### WORK REQUIRED
If a line of the material holds the string "Given", please copy it.
[TASK MATERIAL Boundary: Start]
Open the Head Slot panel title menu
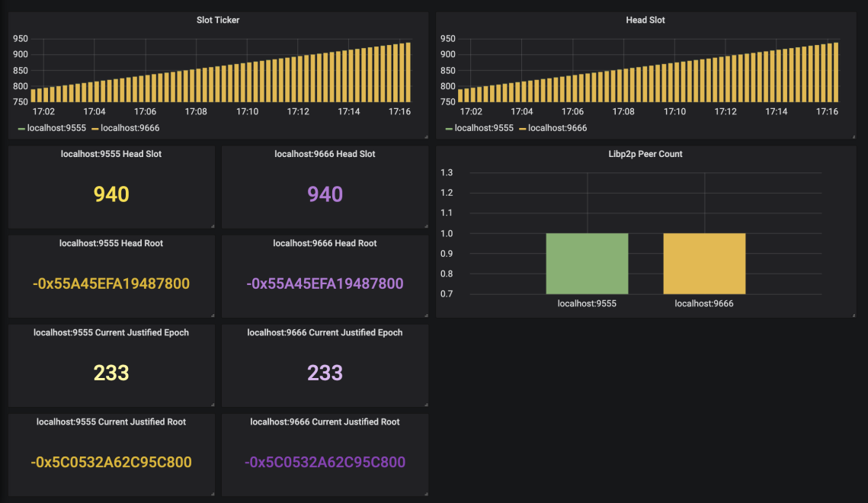The width and height of the screenshot is (868, 503). coord(646,20)
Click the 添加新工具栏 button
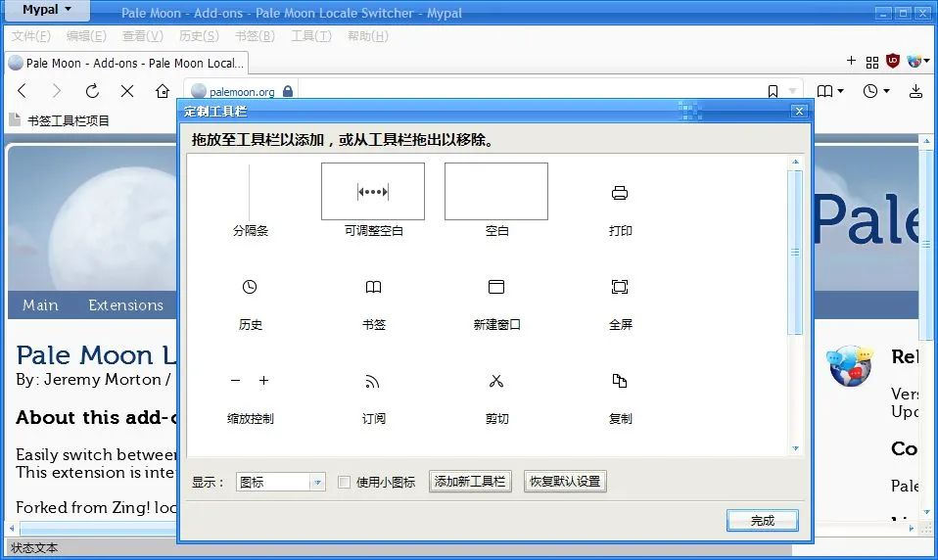This screenshot has width=938, height=560. coord(470,482)
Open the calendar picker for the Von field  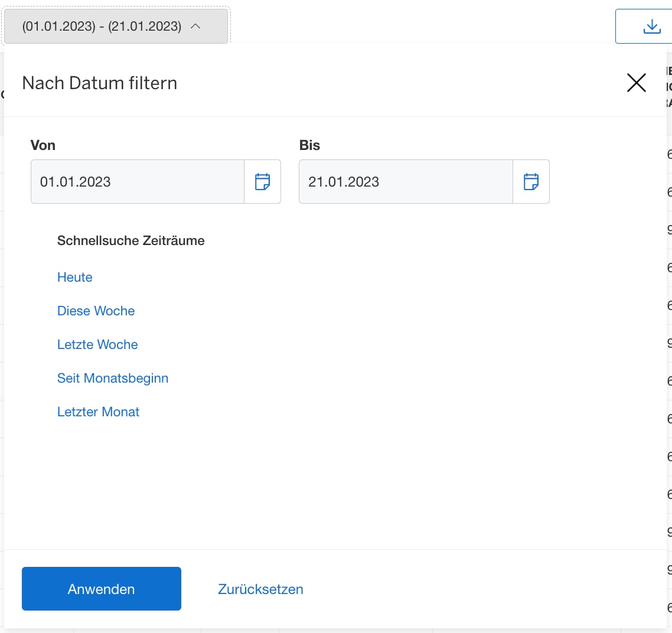click(262, 181)
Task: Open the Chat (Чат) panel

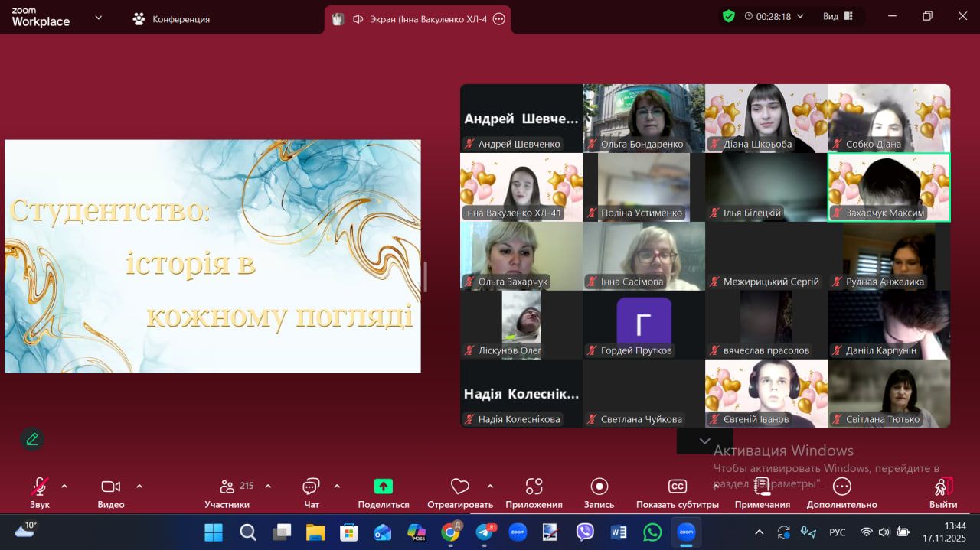Action: (311, 487)

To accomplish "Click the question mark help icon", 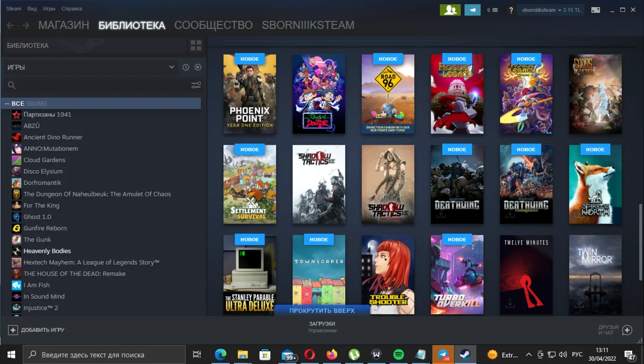I will click(510, 10).
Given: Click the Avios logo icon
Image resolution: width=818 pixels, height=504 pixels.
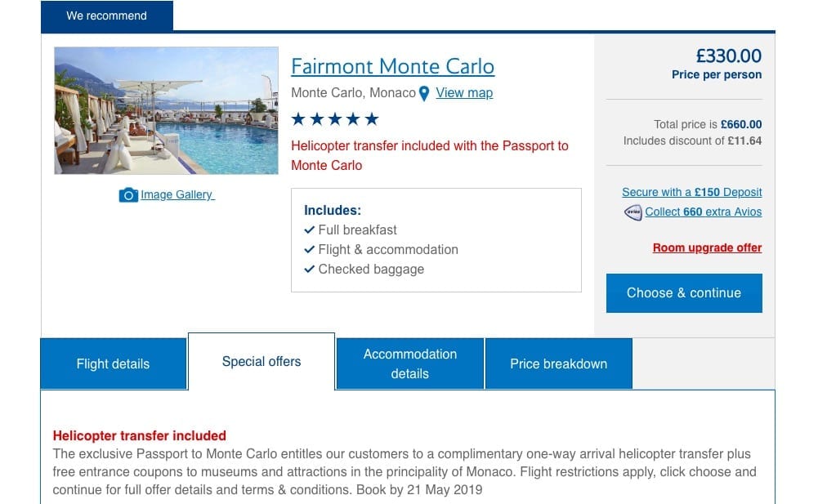Looking at the screenshot, I should tap(632, 212).
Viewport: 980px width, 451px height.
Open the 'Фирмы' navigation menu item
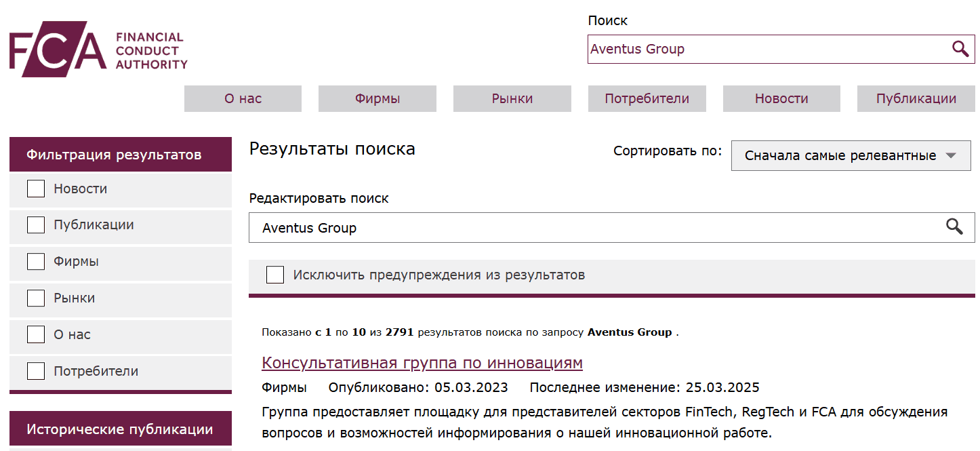377,98
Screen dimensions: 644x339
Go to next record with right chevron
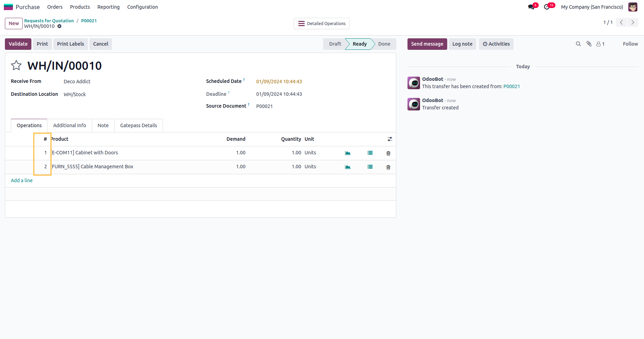coord(632,22)
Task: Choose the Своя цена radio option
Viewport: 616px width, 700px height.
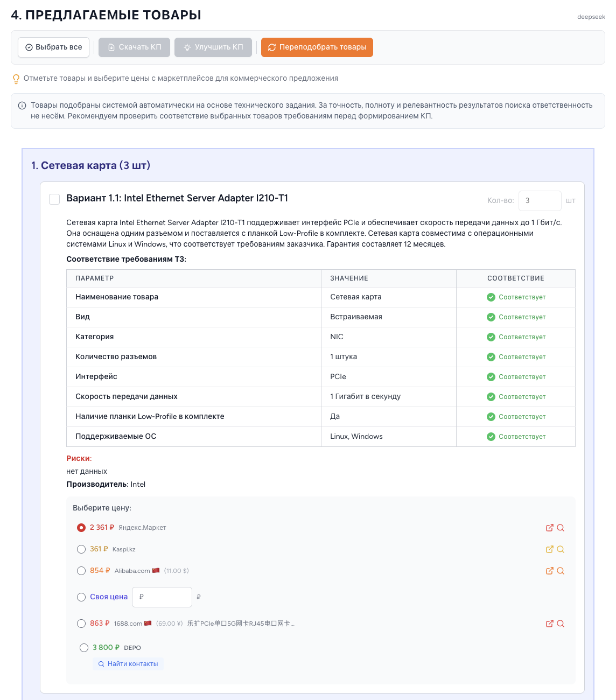Action: point(81,597)
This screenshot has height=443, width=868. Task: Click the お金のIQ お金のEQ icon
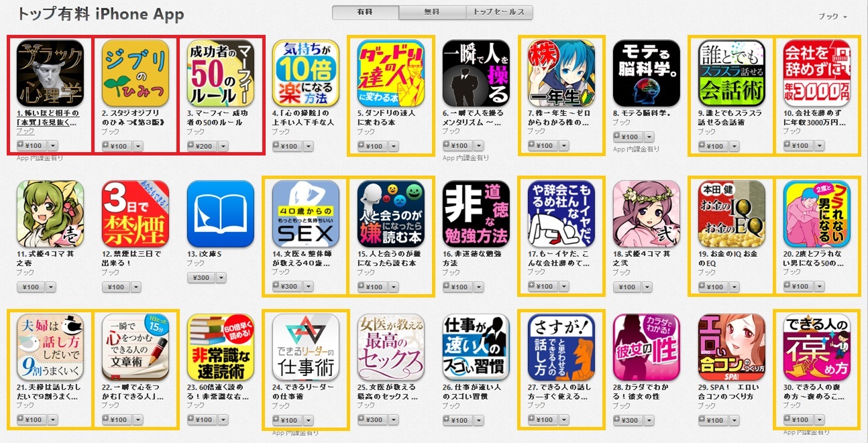click(x=732, y=214)
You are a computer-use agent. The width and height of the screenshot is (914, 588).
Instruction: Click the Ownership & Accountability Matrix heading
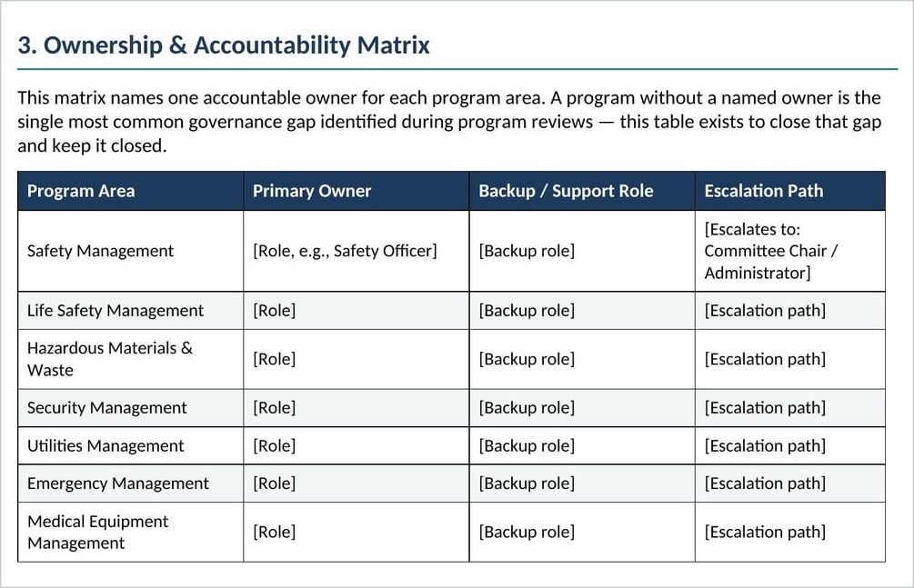(x=224, y=45)
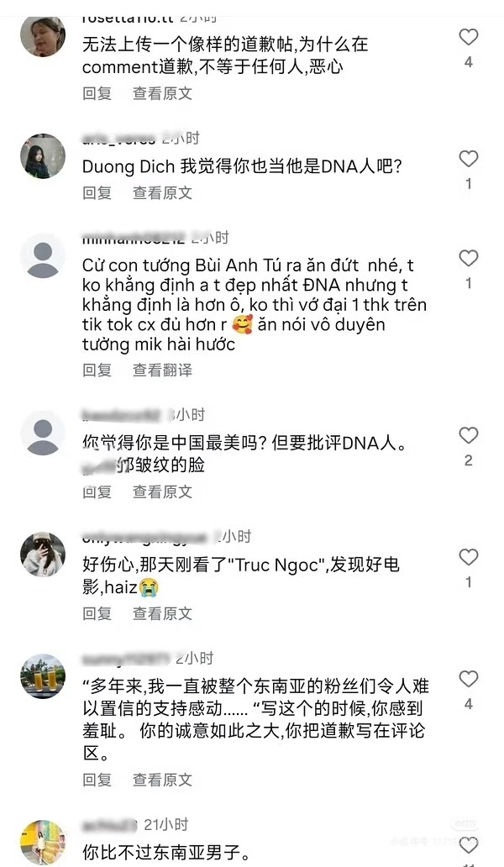This screenshot has width=504, height=867.
Task: Tap the heart on the Bùi Anh Tú comment
Action: coord(469,258)
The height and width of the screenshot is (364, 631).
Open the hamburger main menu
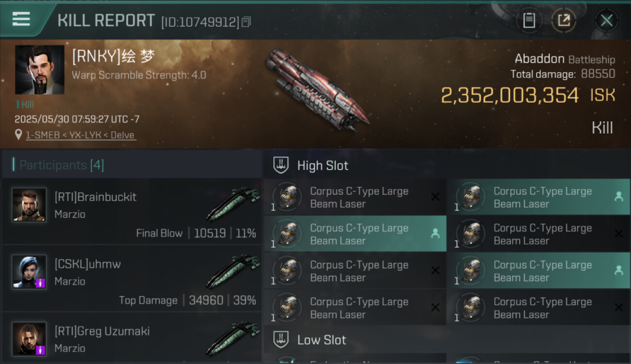pyautogui.click(x=21, y=19)
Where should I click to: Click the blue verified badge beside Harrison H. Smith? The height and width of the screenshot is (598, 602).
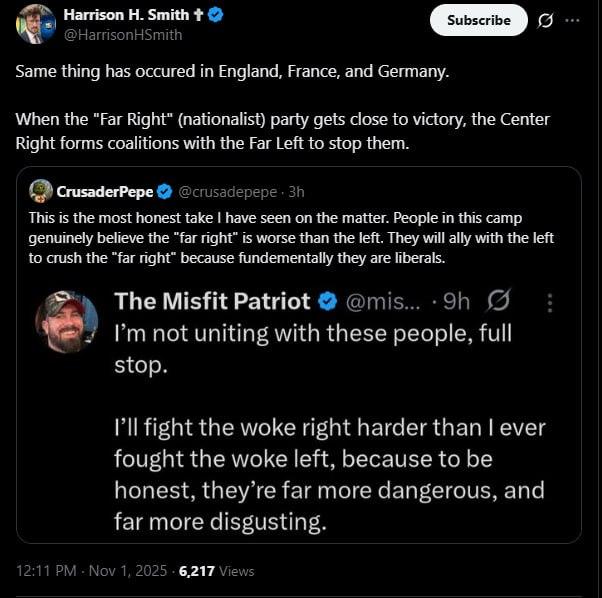(x=215, y=16)
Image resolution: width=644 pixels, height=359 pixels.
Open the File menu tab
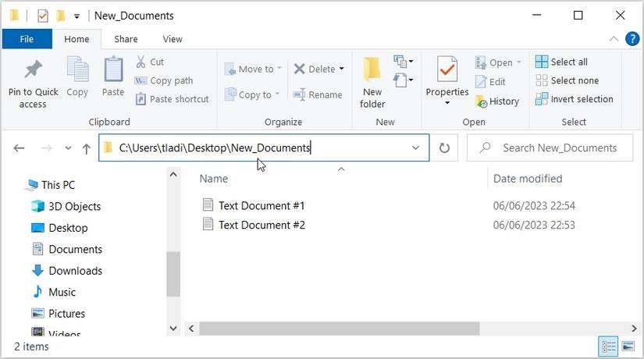tap(27, 39)
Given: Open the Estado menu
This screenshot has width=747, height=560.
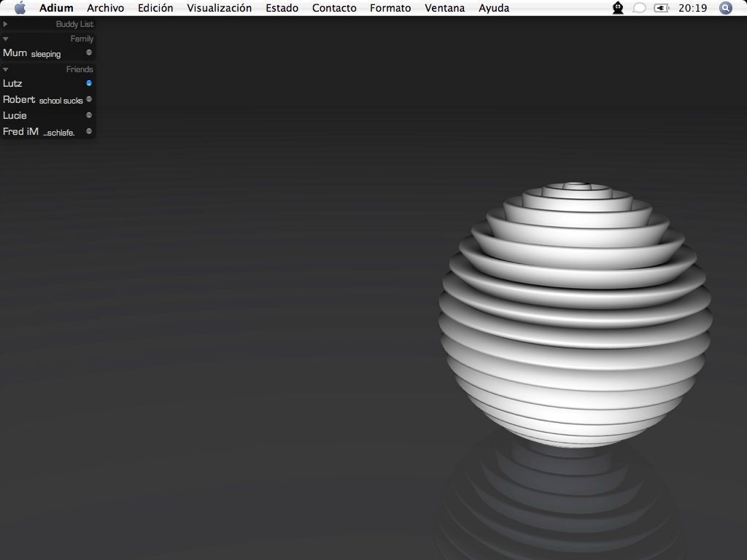Looking at the screenshot, I should (282, 8).
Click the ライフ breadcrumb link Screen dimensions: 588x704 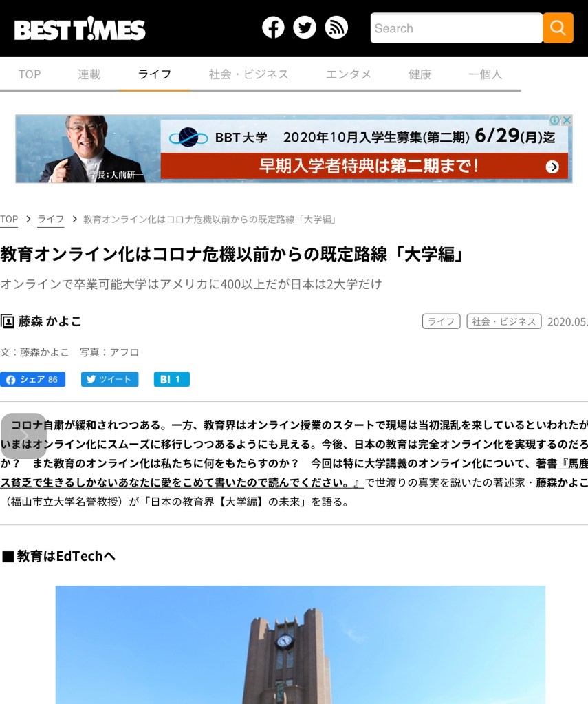click(x=51, y=220)
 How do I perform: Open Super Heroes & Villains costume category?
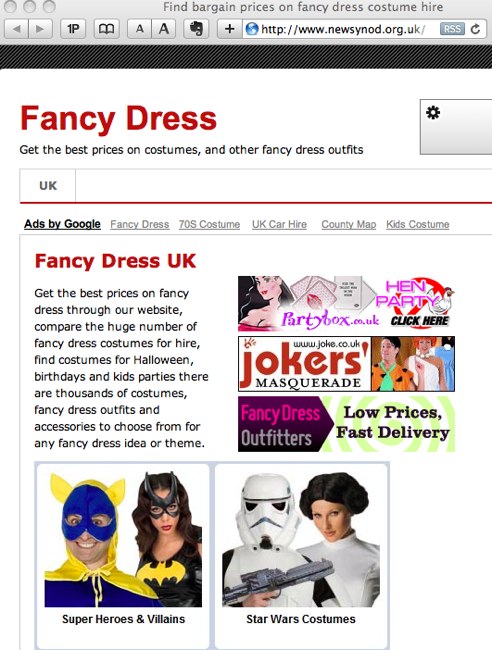(x=123, y=553)
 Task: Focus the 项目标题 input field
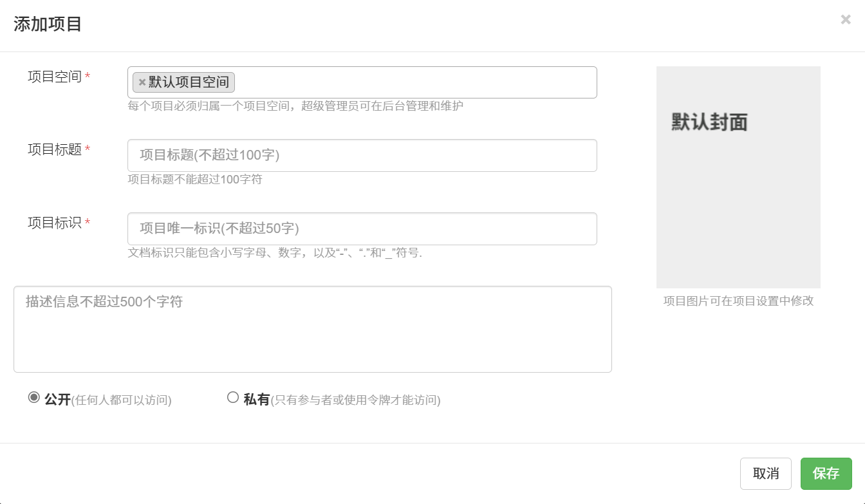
[TASK MATERIAL Boundary: End]
### OUTPUT
Given: Click the Avios logo icon
Given: Open the Estado menu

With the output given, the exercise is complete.